Q:本作は監督の自伝的映画ということですが、劇中の事件や登場人物はどれくらいが事実なのでしょうか?


フリッゼル:かなりの部分が事実に基づいています。映画の最初に起こる、家のテレビを盗まれる事件も実際にあったことで、ここから映画のアイデアが生まれました。当時、私と親友は、親友のお兄さんと、ブランドンという彼の友人の四人で一緒に住んでいたんです。ブランドンは最終的に亡くなったので、そこは変更する必要がありましたが、それ以外は同じ。親友のお兄さんが友人と一緒にドラッグの取引をしようとして失敗し、二人がお金を盗んだと勘違いされて、朝7時に強盗がやってきたんです。実際のディーラーが私たちの家に住んでいたわけじゃなかったんですけどね。


実際に私たちは親友同士だったし、ビーチに行きたいと思っていたし、ガーランドから出て行きたいとも思っていて、ダイナーで働いてもいました。だから、映画の内容はほとんど事実のままです。

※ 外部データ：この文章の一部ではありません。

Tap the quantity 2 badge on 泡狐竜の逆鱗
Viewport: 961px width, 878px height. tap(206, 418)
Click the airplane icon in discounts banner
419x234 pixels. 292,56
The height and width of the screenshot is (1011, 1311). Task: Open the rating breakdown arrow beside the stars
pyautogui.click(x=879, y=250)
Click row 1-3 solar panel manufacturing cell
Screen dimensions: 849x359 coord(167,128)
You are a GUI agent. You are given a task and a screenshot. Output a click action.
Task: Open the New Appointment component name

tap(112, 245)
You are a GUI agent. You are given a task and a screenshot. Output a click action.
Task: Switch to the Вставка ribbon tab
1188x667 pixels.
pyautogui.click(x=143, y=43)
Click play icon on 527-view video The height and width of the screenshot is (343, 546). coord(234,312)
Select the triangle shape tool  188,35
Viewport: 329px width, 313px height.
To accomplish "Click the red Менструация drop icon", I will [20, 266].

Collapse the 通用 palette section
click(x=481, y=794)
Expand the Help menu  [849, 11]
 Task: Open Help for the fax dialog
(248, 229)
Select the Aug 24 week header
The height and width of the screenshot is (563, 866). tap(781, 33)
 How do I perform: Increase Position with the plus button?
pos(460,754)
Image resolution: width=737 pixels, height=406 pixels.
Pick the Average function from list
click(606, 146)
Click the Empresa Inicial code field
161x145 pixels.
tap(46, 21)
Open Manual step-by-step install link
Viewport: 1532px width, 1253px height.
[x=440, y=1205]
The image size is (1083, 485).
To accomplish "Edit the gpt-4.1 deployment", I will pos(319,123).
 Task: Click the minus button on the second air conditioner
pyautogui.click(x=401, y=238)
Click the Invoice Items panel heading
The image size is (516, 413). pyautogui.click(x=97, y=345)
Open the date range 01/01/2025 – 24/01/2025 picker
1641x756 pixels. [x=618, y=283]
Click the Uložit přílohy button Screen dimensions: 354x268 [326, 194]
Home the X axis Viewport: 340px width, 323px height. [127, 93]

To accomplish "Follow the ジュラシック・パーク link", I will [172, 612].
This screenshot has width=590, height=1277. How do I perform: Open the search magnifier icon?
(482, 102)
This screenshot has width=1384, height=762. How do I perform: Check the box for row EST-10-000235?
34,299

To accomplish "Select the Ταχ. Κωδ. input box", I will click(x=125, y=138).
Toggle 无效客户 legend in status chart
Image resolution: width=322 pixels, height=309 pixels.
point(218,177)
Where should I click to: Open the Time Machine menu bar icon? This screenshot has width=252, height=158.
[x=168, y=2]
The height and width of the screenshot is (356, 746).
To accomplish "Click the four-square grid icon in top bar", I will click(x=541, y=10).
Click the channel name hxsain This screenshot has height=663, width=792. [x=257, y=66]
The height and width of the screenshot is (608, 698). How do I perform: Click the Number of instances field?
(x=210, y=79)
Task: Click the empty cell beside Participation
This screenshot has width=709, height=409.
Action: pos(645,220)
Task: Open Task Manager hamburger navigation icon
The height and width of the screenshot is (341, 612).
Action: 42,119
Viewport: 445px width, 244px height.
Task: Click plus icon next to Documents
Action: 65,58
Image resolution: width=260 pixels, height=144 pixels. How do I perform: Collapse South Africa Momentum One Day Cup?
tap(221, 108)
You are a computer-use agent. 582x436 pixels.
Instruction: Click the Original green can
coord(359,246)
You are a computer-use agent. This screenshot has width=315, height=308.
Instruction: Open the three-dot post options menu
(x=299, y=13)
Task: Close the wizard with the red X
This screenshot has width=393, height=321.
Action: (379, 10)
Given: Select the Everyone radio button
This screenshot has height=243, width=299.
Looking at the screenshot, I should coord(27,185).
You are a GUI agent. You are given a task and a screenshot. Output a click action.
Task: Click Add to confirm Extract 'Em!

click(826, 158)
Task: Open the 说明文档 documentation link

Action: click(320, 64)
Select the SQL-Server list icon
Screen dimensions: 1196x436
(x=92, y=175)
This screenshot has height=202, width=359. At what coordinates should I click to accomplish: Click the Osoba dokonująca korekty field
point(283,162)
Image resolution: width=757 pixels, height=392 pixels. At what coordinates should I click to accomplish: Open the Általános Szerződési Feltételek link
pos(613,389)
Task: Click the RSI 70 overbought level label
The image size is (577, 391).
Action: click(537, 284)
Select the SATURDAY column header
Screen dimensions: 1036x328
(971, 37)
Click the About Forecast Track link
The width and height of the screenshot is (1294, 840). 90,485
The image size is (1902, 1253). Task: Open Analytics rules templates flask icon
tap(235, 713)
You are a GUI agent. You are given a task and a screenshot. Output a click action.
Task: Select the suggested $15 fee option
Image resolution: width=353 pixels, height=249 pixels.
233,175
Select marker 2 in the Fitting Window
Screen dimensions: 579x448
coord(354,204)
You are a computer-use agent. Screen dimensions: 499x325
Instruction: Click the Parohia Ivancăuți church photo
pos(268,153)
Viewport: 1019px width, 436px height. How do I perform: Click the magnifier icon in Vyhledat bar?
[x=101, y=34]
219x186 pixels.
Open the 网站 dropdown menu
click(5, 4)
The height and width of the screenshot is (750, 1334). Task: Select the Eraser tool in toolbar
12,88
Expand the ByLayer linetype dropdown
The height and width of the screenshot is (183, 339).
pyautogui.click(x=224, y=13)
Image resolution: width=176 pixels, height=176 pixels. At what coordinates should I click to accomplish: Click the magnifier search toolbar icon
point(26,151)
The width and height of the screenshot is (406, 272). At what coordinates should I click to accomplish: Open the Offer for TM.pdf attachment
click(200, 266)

ただし、バケツをトイレ代わりにしたり、映画で描いたように吐いたりしたことはありません(笑)。



『Never Goin’ Back/ネバー・ゴーイン・バック』©2018Muffed Up LLC. All Rights Reserved.


Q:アンジェラとジェシーの間に恋愛感情はあるのでしょうか? 具体的な表現があるわけではないですが、レスビアンという設定を強調したくないと考えたためでしょうか。


フリッゼル:そこは大きな問題でした。私と彼女は親友であり、明らかに恋人同士でもあったからです。けれども、当時は互いの関係を明確にしていませんでした。私たちはセクシャリティをオープンにして、他の人たちともデートをしていたので、関係をこれと決めるのが難しかったんです。ふたりともバイセクシャルで、私は女性ともたくさん関係を持ちました。最終的には男性と結婚したので、今この話をするのは変な感じもするのですが……。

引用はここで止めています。